Pierwsze i największe cięcie dotyczyło pierwszej potyczki z Abrą. W tym fragmencie usunięto aż 7 całych pasków oraz po połowie odc. 246 i 247. Kajtek i Koko szczują Abrę bokserem, a ten zamienia obu bohaterów w koty, co diametralnie zmienia sytuację na "polu bitwy". Zaczarowani bohaterowie czmychają przed psem na drzewo, zaś Abra, będąc pewnym zwycięstwa, odlatuje do swojego zamku na latającym dywanie. Jak się jednak okazuje, Kajtek i Koko są odporni na czary. Po krótkiej chwili wracają więc do swoich ludzkich postaci i ruszają w pościg samolotem przesłanym oczywiście przez prof. Kosmosika. Abra ląduje dywanem na dziedzińcu, a Kajtek i Koko próbują z powietrza złapać go na lasso. Sprytny Abra w czarodziejski sposób sprawia jednak, że lina zaczepia o wieżyczkę zamku i samolot przełamuje się na pół. Obaj przyjaciele zmuszeni są katapultować się i na spadochronach lądują pod zamkiem.

Kolejne dwa usunięte paski (301, 302) to podwodna scena, w której Koko zauroczony piękną syreną, zostawia swojego przyjaciela.

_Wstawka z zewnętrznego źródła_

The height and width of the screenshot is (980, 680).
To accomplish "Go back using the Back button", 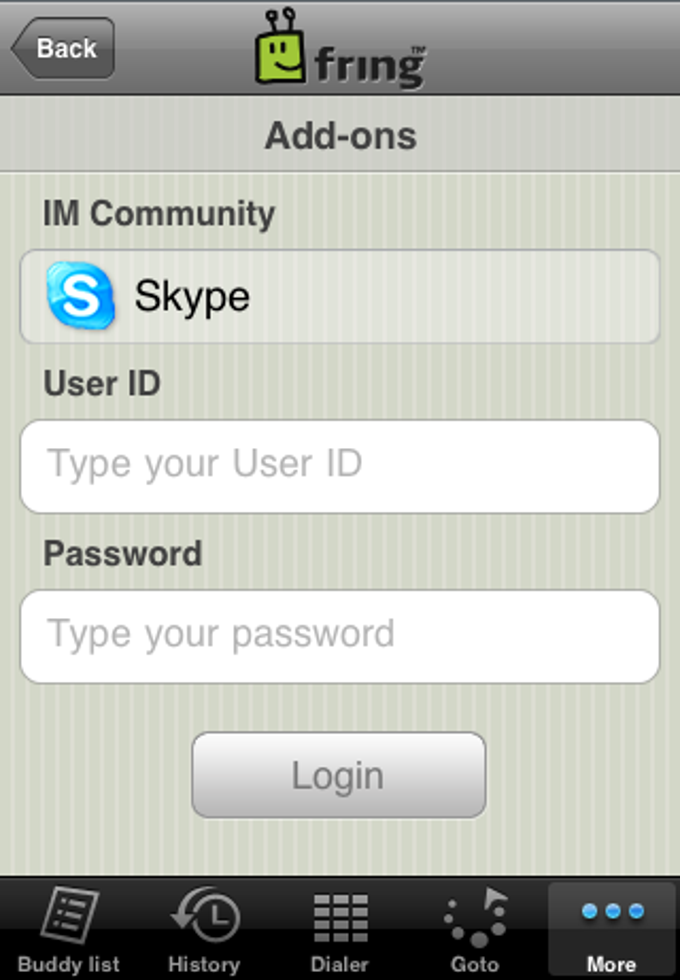I will pyautogui.click(x=62, y=48).
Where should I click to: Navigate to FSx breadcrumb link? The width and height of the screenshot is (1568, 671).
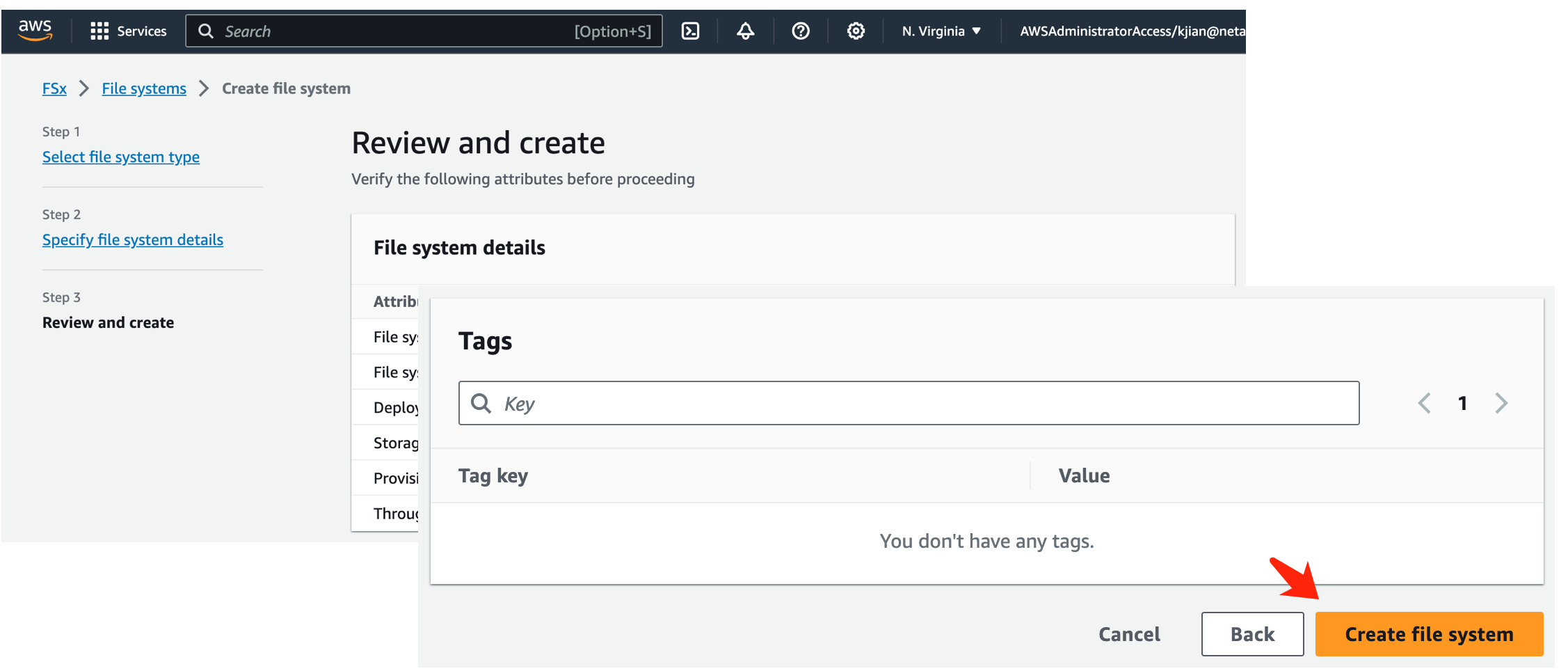pyautogui.click(x=54, y=89)
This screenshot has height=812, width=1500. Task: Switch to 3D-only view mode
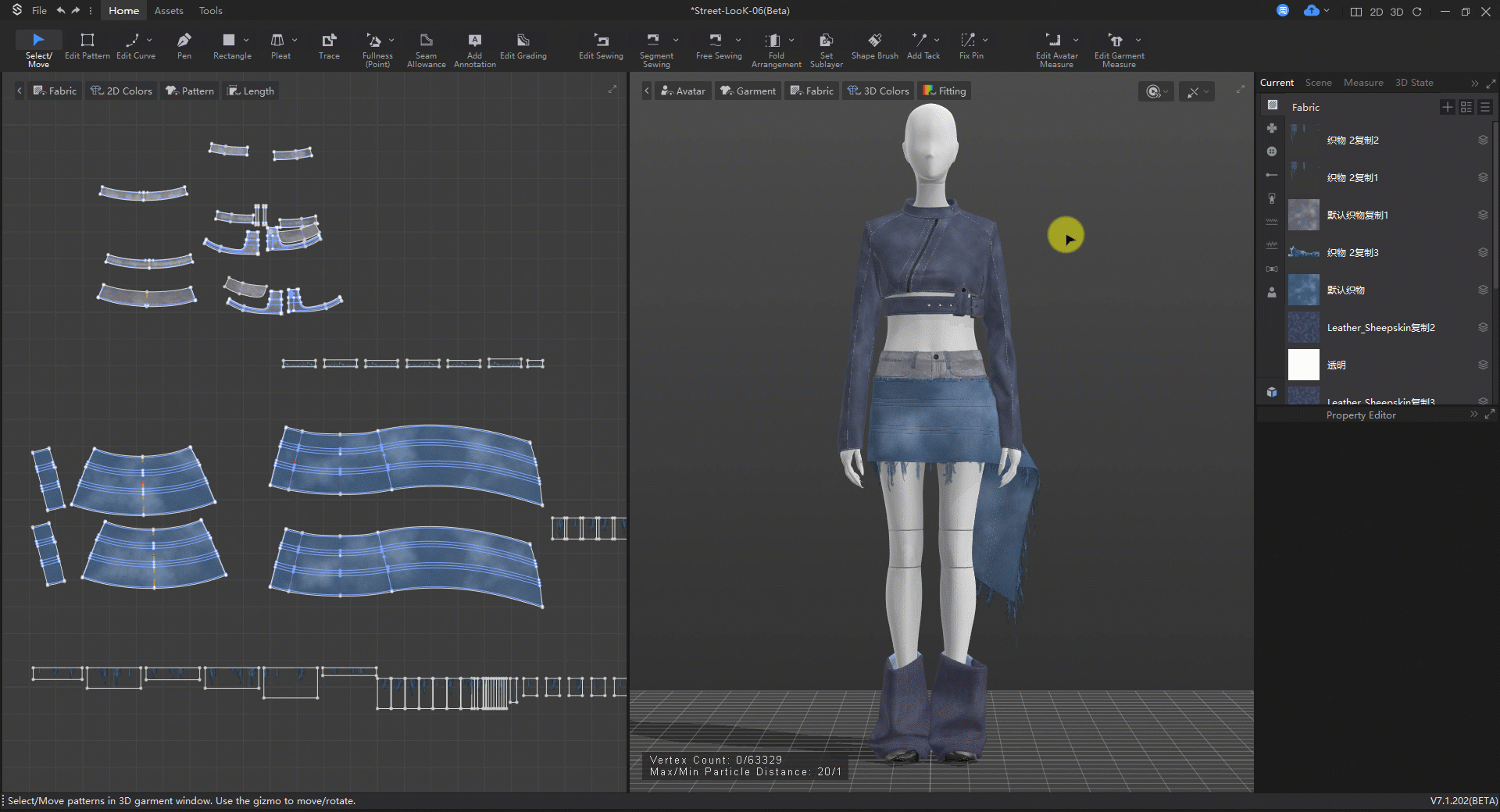click(x=1397, y=12)
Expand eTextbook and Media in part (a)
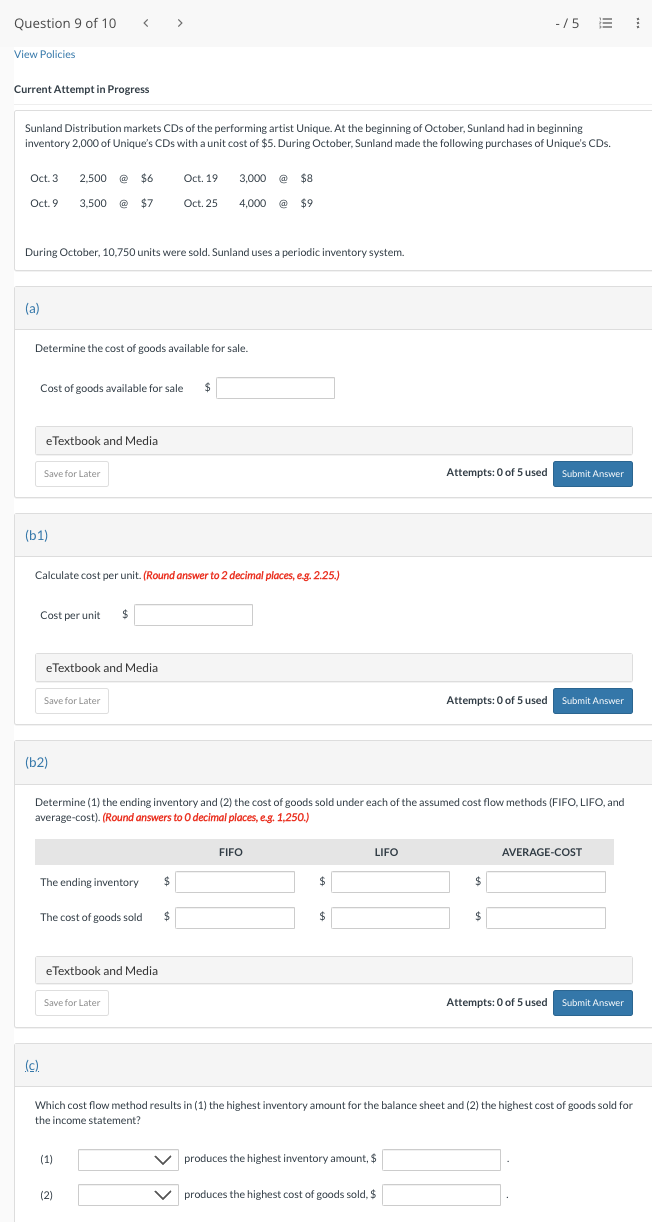The width and height of the screenshot is (652, 1222). click(x=334, y=440)
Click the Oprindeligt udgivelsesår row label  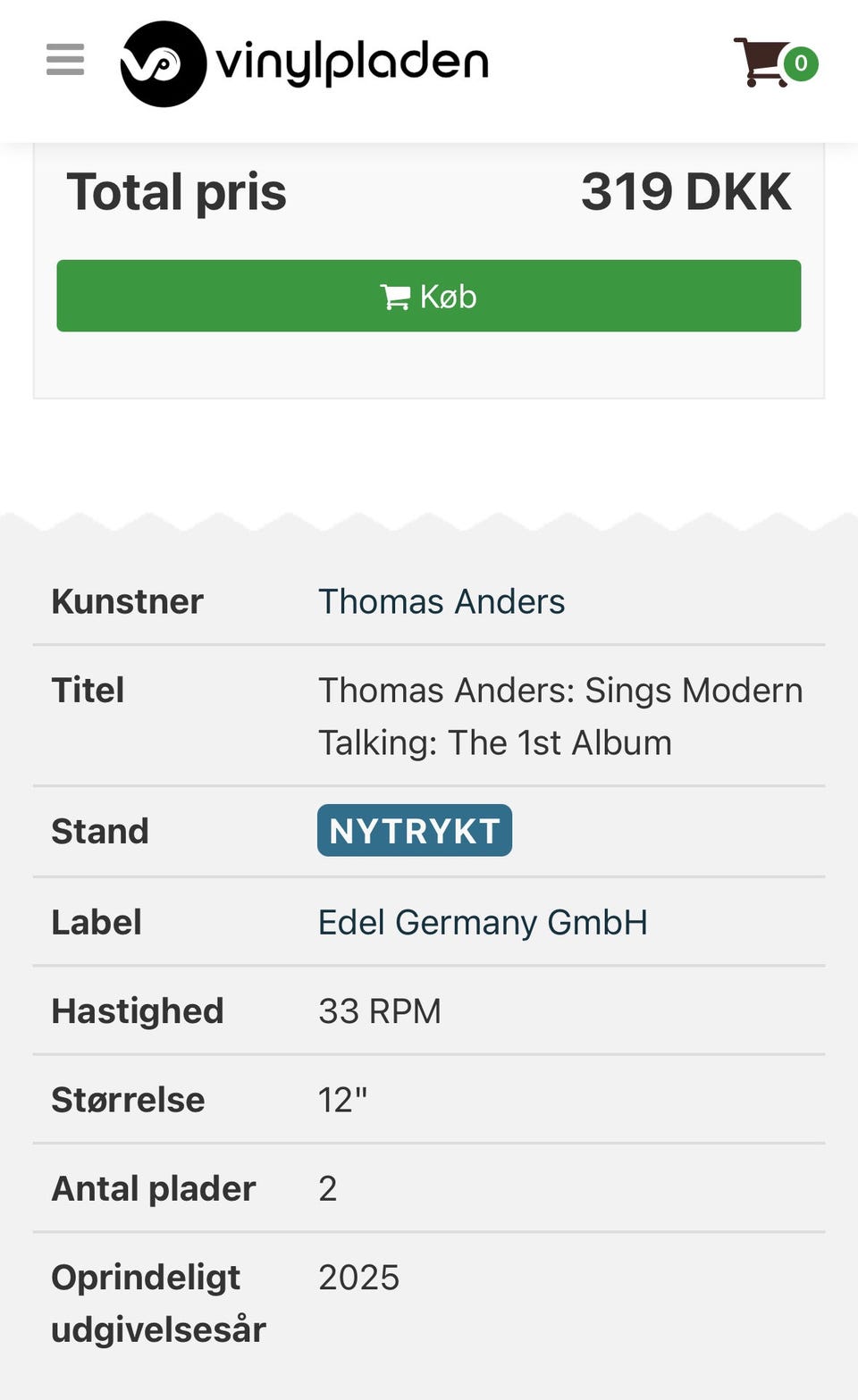coord(158,1303)
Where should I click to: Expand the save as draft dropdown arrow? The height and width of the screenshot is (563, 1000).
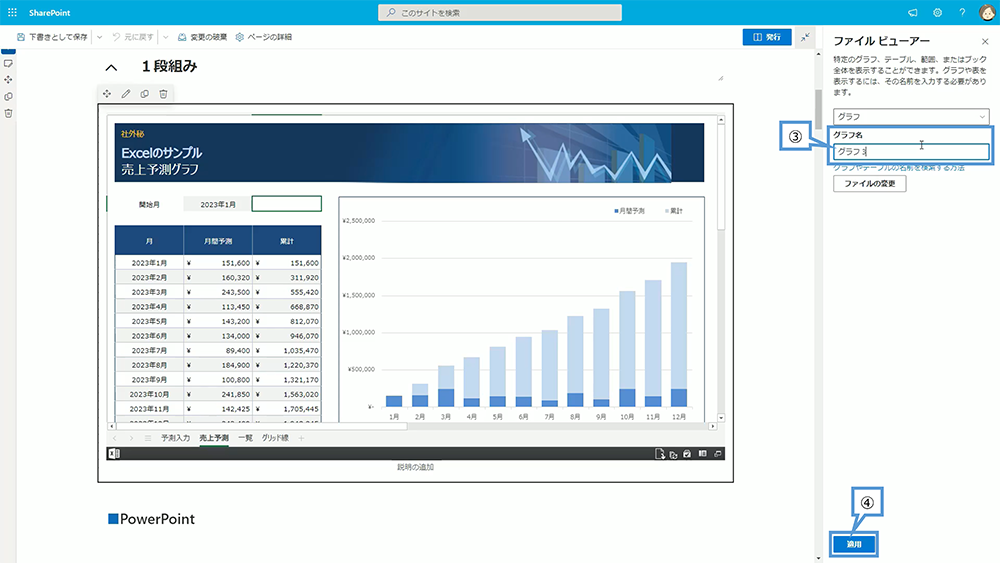(x=100, y=37)
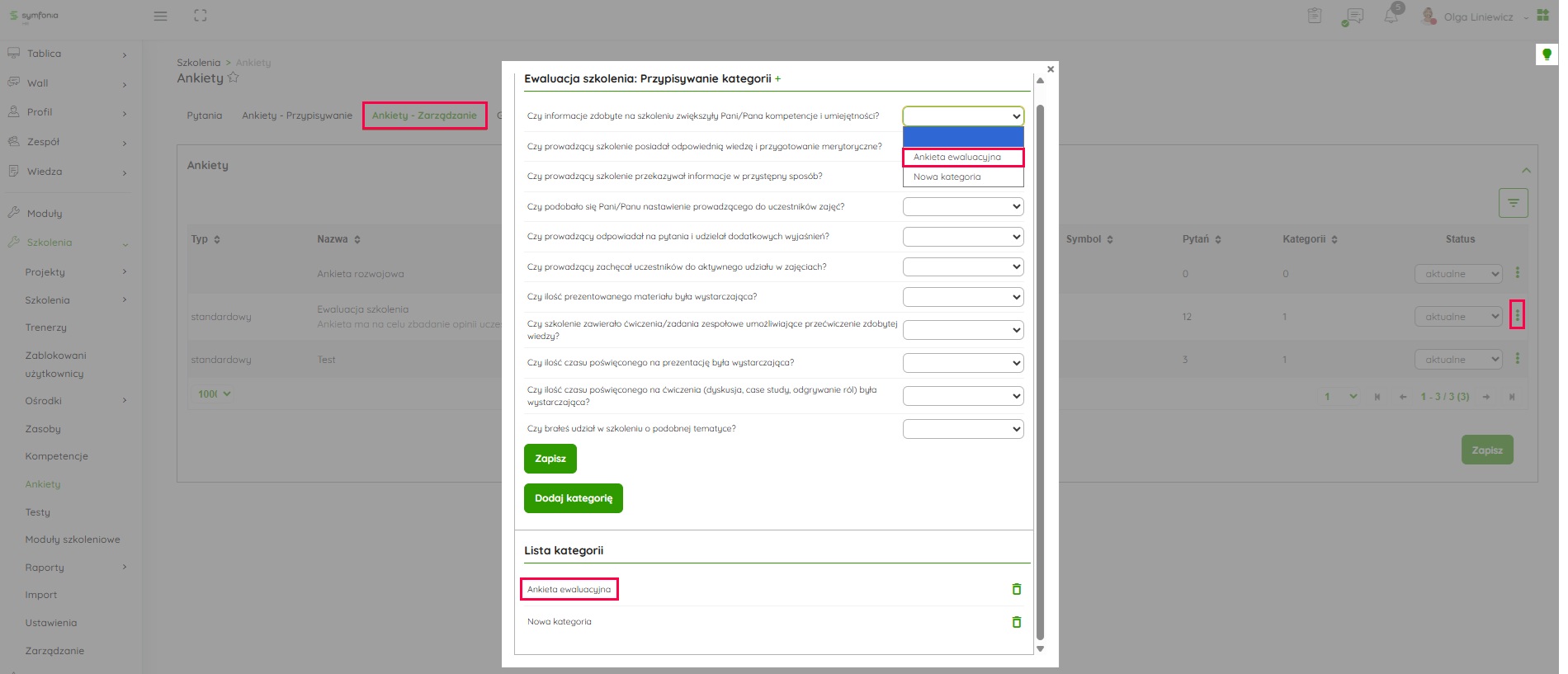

Zmartwiony Kajtek szuka rady u prof. Kosmosika, który niestety nie znajduje lekarstwa na miłość. Nie chcąc stracić przyjaciela, Kajtek postanawia wybić mu amory z głowy przy pomocy znalezionego nieopodal rekwizytu.
Na koniec jeszcze o dwóch zmianach, które Egmont wprowadził w stosunku do albumu "Pojedynek z Abrą". Zmiany zostały wymuszone zbyt długim tekstem narratora, dochodzącym do samego brzegu strony. O ile w odcinku 290 tekst został podzielony na dwie części (przy czym jeden fragment został wpasowany w dorysowaną wąziutką ramkę), to w pasku nr 306 pozostawiono tekst na miejscu, za to obcięto fragment kadru z lodołamaczem.
Nie pozostaje mi nic innego, jak zakończyć naszym standardowym w takich wypadkach apelem: drogi Egmoncie, czekamy na pełną wersję!